- _WRITTEN INSTRUCTION_: Copy down, word for word, the lines of the records below, starting at the line that contains "840x696 pixels. How" and ending at the line that contains "[x=743, y=444]", and nothing else.

- _SOURCE RECORDS_:
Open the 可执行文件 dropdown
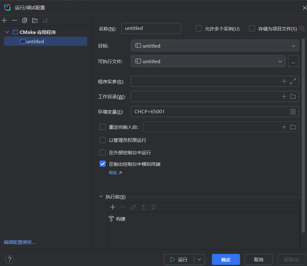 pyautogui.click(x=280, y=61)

...

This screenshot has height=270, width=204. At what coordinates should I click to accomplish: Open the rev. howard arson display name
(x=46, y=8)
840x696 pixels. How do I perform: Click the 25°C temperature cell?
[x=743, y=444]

- _EXPECTED ANSWER_:
840x696 pixels. How do I perform: Click the 25°C temperature cell?
[x=743, y=444]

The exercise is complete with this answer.